## [EXERCISE OBJECTIVE]
In the passage about the Spanish conquest of the Caribbean, how many of Colón's men had been killed by the time he returned to Hispaniola?
### EXERCISE TEXT ###
By the time Colón returned to Hispaniola—present day Haiti and the Dominican Republic—almost a year later, all 39 of his men had been killed for looting the native settlements and raping the women. The Spaniards, as those 39 sailors had proved to be their idea all along, put their campaign of total subjugation and domination in full effect across the islands. And although the Arawak tribes—particularly the proud Carib, a fierce, cannibalistic group—fought bravely, they were no match for the Spaniards’ advanced weapons and war-making technology.


In their unquenchable thirst for gold and silver, the Spaniards eventually overran virtually all of the Caribbean, down into South America, up into the lower parts of North America and across to Mexico and Central America, finally running out of land at the Pacific Ocean.


In time, because of the inhumane work conditions and their lack of immunity against diseases brought to their lands by the Spanish, the Arawak began dying off at a genocidal rate. The Spaniards, having already been importing African slaves to work in Europe, began replacing the natives with the Africans, and before long, despite “official” attitudes against it, miscegenation occurred, resulting in a conglomeration of appearances, practices and philosophies.


Thus began the cataclysmic relationship among the Spanish, the Africans and the native peoples of the Western Hemisphere. It is this relationship between the conquerors, the conquered and the forcefully imported labor that has produced the entirely new, distinct, hybrid cultures, nationalities and ethnicities that collectively make up the Latino people.




Already feeling the sting from accusations that they had somehow abandoned their native cultures, Latinos equated the Blacks’ excluding them from the hip-hop fold with betrayal. Indeed, quite a few Latinos, particularly those from the East Coast, abandoned Rap music altogether for the uptempo dance grooves of club music—or “freestyle,” as it was more popularly known.
### INFORMATION PROVIDED ###
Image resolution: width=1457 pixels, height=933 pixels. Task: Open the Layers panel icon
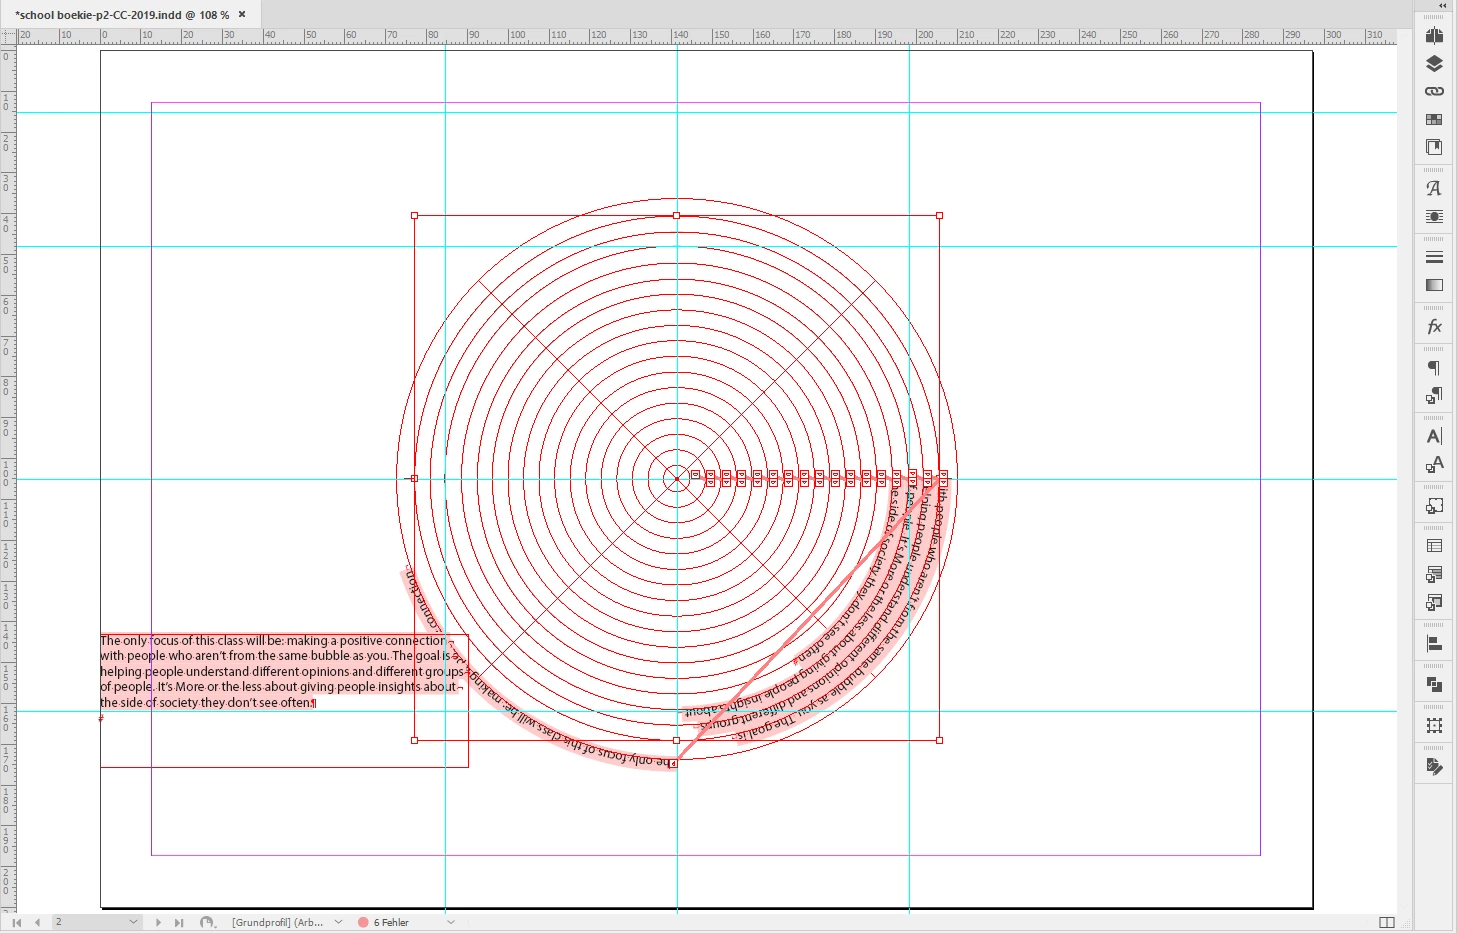[1434, 63]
###
## [TASK RESPONSE]
All 39 of his men had been killed.